Her obviously very elderly parent's, didn't even want to be seen with her, by how far ahead of her they were, even being elderly themselves.
I purposely walked within inches of her to put my intuition to work. I was horrified by what I sensed of her.
I'll just never understand why people put those sort's of tattoo's on themselves. and in this woman's case becoming brain damaged a few year's later. She was not attractive, but appeared normal enough.
I found myself wondering about that woman's future. Her body is telling every male to 'Fuck her', but her Brain is absent and therefore cannot give consent to sex. She is stuck in a body that cannot function as she once did, and now has a tattoo, that scream's at men to rape her.
This is so wrong on so many level's...........
I pity few people but I admit, once I got to my car, I wept.
As if the poor woman didn't have enough problem's. A tattoo she put on her body as a normal healthy prostitute, is now a subject of rape in any institutional setting, once her parent's are dead.
I hate seeing people's future's........... I generally avoid it, but sometime's certain people are able to scream, silently to me.
I just smiled at her, and nodded my reply to her, in passing. I felt her regret and my own burning shame at the same time.
Will you still love your tattoo's in 20 year's time?
I always wondered about this, till I saw this woman, and knew instantly without a single word, that she is forever scared in more way's than one now. |Drug's....... and youth..... a bad mixture for any sort of future, including accidental one's.]

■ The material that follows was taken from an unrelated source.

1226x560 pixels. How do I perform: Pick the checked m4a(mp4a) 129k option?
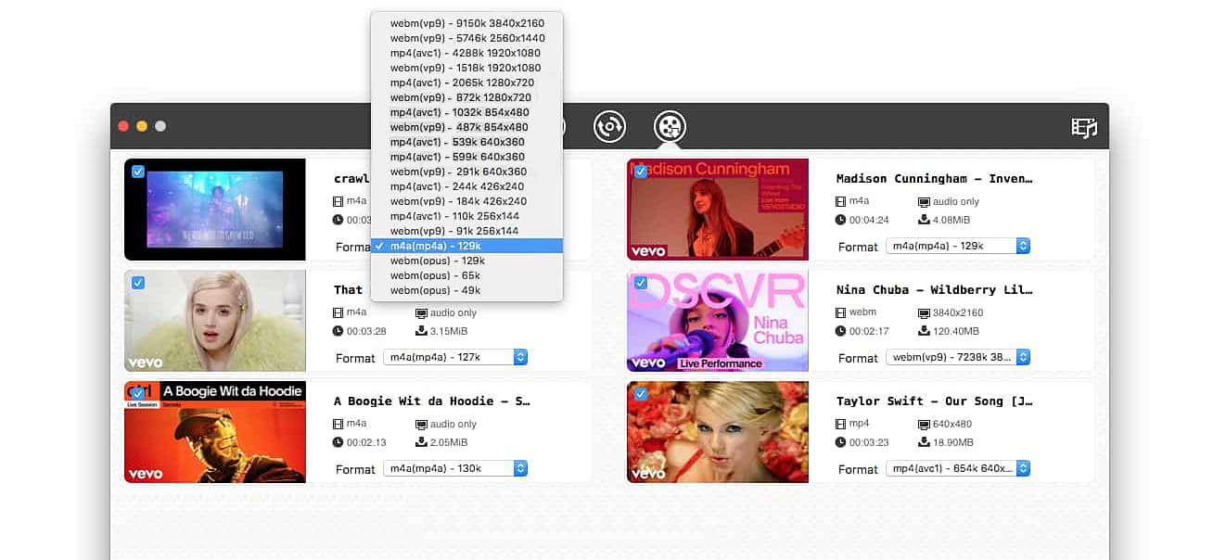point(466,246)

OMG, in that instant I was glad I never fell prey to an ink artist.
Seeing that woman like that made me cry. That was fresh ink..... and I seriously pray that the elderly couple, wasn't just 'pimping out' a handicapped daughter all her life.
Oh______ this was so wrong on so many level's..........

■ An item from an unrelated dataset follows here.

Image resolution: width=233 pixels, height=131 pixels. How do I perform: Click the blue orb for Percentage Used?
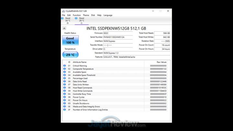(x=64, y=78)
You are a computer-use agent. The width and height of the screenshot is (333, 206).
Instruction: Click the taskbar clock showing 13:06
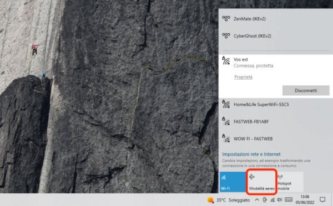click(305, 200)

I really wished I knew the true story, from her point of view.
I had to Scream Out Loud in the forum to let my upset, go away.
Something's you really wish you had never seen, and this was one of those moment's for me....
It hit me where it hurt's most..... I could have been HER if it wasn't for my very good husband who rescued me and gave my life meaning. He found my flawless skin as something to cherish, and never once asked me to be MARKED as HIS....... I was blessed when he found me.
Rest in peace, my Hero. [and] Thank you ever so much for loving my body just as it came from Heaven.